Indeed, I note that Respondent did not do ``due diligence'' by
performing a physical exam even when she admitted that the undercover
patients were ``not typical'' or were ``strange weirdos.'' Furthermore,
Dr. Guskiewicz eventually, although apparently with some reluctance,
conceded that it is essential to perform a physical exam before
prescribing a controlled substance. Thus, Dr. Guskiewicz appears to
have rendered his opinion on direct examination regarding Respondent's
prescribing to the undercover patients without considering material
facts.
Other Evidence
I note that Respondent did comply with the terms of the pre-trial
diversion agreement and that the United States Attorney dismissed the
indictment. I also note that Respondent retained the services of a
private investigation firm to review her patient records and determine
which patients were likely substance abusers and should be discharged
from her practice. I also note that the private investigation firm
developed procedures to address, and trained Respondent's employees in,
such matters as spotting drug abusers, doctor shopping, failed drug
tests, claims of lost, stolen or destroyed medications, prescription
fraud and forgery, and patients with a drug-related criminal history.
The private investigation firm conducted criminal history checks on
more than 500 people and interviewed nearly 280 patients and their
associates. I further acknowledge that one of Respondent's private
investigators testified that prescription drug abusers would target
foreign doctors, that they would provide forged medical records such as
MRI reports, and that most of the patients he interviewed admitted to
lying to Respondent to obtain narcotics. I note, however, that none of
the undercover operatives used false records to induce Respondent to
prescribe to them and that none of them claimed to be in pain.
Respondent testified that she had discharged or not accepted ``may
be in the hundreds'' of patients. Id. at 426. She also testified that
she stopped pre-signing prescriptions and that she was no longer
accepting patients without a referral. Id. at 470.
Finally, Respondent called several patients to testify on her
behalf. In general, the patients testified that Respondent's treatments
had greatly helped them to control their pain and had helped them
improve their functionality. Respondent also submitted numerous letters
from patients that were to similar effect.
Discussion
Respondent's Challenges to the Proceeding
Before analyzing this case under the public interest factors, see
21 U.S.C. 823(f), I note that Respondent has raised several challenges
to DEA's authority to bring this proceeding. Therefore, I will address
these claims to determine whether any of them have merit.

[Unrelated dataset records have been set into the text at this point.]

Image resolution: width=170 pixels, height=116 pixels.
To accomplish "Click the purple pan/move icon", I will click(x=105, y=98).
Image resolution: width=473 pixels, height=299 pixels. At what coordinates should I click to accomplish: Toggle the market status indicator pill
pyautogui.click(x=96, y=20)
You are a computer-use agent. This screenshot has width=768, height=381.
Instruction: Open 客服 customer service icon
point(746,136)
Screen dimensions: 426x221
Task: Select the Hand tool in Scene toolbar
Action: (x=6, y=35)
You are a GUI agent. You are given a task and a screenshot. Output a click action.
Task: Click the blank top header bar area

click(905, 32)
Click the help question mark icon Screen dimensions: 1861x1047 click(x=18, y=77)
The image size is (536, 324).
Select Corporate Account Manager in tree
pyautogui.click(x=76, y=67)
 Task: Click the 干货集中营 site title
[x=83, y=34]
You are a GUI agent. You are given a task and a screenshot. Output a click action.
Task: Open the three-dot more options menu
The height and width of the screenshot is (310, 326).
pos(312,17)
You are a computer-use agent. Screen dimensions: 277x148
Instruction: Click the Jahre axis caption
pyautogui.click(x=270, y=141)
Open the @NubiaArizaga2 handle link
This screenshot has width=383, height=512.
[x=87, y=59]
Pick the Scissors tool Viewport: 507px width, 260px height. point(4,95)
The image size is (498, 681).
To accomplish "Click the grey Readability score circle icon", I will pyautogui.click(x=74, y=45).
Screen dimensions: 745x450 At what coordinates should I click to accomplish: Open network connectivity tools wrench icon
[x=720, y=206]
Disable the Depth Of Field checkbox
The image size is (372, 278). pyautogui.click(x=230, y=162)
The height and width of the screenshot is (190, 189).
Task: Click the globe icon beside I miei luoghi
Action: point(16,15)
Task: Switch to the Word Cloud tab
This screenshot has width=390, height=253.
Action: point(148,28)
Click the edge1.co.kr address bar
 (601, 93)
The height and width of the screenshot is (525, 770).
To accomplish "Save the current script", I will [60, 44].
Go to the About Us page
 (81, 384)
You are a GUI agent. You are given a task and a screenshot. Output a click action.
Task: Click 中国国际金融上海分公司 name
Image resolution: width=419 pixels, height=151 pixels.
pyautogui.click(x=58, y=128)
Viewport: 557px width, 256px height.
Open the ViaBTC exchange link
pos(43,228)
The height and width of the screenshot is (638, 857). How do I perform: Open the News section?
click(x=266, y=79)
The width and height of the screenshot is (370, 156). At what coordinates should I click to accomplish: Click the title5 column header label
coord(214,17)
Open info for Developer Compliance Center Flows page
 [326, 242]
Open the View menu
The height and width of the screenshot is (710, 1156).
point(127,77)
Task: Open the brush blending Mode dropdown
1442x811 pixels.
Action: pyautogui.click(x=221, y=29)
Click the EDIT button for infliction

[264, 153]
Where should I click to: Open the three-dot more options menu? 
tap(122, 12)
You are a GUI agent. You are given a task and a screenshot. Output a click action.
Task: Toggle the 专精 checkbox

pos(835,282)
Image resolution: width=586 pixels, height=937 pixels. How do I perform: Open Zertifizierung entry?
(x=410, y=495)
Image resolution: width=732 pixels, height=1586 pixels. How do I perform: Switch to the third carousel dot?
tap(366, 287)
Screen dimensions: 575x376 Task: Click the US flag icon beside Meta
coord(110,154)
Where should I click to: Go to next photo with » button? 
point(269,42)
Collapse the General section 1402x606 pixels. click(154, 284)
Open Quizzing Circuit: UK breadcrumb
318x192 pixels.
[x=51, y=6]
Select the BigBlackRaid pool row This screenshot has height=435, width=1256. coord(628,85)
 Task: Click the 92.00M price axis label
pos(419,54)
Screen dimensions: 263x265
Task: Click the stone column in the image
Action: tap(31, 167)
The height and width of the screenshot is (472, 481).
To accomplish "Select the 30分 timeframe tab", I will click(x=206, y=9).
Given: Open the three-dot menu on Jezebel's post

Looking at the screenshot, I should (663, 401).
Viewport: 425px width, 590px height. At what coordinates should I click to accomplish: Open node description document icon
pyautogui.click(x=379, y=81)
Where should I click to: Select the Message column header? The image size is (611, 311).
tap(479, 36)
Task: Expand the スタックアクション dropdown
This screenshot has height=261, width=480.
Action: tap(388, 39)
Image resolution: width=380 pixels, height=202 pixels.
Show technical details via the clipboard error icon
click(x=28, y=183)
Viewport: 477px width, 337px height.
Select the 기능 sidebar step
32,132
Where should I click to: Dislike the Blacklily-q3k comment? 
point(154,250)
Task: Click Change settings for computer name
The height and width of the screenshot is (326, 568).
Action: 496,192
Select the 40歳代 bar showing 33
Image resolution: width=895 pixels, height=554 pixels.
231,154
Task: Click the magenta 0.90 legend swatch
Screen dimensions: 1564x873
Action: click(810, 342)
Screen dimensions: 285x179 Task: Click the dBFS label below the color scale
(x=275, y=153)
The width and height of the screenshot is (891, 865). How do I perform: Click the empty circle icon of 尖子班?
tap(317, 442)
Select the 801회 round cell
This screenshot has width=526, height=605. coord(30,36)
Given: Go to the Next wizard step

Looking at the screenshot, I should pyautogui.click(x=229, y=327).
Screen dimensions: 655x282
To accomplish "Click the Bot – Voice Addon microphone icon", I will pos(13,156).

Respondent's first contention is that this proceeding ``violates
the plain terms, meaning and understanding of the'' pre-trial diversion
agreement she entered into with the United States Attorney. Resp. Br.
72. In particular, Respondent asserts that ``the Government agreed that
it would dismiss the charges against [Respondent] (assuming [her]
compliance with the [a]greement) and that she would continue to
practice pain management including the prescribing of Schedule II-V
controlled substances.'' Id. at 71. Respondent thus contends that this
proceeding violates ``the understanding that Dr. Iyer would continue to
practice pain management and to prescribe'' controlled substances.